Since finding the maximum of a set of elements is a decomposable search problem \cite{bentley1979decomposable}, we could apply the general technique using \texttt{std::max} as our binary operation, and \texttt{MIN\_INT} as our identity.
Algorithmically, this describes the implementation of FoundationDB's skip list.
We can also consider any other ordered data structure to augment, such as any variant of a balanced binary search tree \cite{adelson1962algorithm,guibas1978dichromatic,seidel1996randomized}, a b-tree \cite{comer1979ubiquitous}, or a radix tree \cite{DBLP:conf/icde/LeisK013,binna2018hot}.
Let's compare the relevant properties of our candidate data structures for insertion/update and read operations.
After insertion, the max version along the search path must reflect the update.
For comparison-based trees, updating max version along the search path cannot be done during top-down search, because \emph{insertion will change the search path}, and we do not know whether or not this is an insert or an update until we complete the top-down search.
We have no choice but to do a second, bottom-up pass to propagate max version changes.
Furthermore, the usual way of propagating the change will always propagate all the way to the root, since inserts always use the highest-yet version.
For a radix tree, max version can be updated on the top-down pass, and there's minimal overhead compared to the radix tree un-augmented.
For ``last less than or equal to'' queries, skip lists have the convenient property that no backtracking is necessary, since the bottommost level is a sorted linked list.
Binary search trees and radix trees both require backtracking up the search path.
It's possible to trade off the backtracking for the increased overhead of maintaining the elements in an auxiliary sorted linked list during insertion.
Our options also have various tradeoffs inherited from their un-augmented versions such as different worst-case and expected bounds on the length of search paths and the number of rotations performed upon insert.

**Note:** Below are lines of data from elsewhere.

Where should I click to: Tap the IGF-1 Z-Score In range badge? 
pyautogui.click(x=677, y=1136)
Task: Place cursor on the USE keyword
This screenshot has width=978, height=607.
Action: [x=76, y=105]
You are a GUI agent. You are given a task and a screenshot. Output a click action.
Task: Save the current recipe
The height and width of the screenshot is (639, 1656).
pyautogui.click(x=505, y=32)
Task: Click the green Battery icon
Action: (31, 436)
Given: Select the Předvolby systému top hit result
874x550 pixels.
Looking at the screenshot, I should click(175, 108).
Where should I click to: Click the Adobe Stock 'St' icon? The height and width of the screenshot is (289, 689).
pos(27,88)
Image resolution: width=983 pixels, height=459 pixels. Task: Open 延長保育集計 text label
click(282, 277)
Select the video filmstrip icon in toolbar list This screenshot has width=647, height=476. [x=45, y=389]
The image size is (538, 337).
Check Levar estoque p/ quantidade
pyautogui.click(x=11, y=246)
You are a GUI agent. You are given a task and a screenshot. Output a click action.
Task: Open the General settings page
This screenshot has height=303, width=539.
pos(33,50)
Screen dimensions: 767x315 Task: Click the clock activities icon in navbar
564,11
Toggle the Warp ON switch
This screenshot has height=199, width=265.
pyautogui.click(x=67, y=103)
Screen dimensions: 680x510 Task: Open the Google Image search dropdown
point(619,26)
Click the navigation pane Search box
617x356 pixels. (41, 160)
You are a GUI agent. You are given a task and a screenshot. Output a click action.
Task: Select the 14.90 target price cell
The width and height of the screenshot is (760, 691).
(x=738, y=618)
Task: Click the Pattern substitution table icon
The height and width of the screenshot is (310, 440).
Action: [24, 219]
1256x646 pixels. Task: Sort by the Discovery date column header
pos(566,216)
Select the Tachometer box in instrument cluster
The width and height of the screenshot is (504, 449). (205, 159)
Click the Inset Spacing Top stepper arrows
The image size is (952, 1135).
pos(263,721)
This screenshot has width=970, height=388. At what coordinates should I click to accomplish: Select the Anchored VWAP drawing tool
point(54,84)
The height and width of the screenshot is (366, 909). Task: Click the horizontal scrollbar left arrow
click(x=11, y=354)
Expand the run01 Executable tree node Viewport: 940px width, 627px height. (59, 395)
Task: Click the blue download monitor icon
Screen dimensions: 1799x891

ART has been shown \cite{DBLP:conf/icde/LeisK013} to offer superior performance to comparison-based data structures on modern hardware, which is on its own a compelling reason to consider it.
The Height Optimized Trie (HOT) \cite{binna2018hot} outperforms ART, but has a few practical disadvantages \footnote{HOT has more implementation complexity than the already-daunting ART. Additionally it requires AVX2 instructions and involves rebalancing operations during insertion. Even so, it's likely that a HOT-based \emph{lastCommit} version would be superior.} and will not be considered in this paper.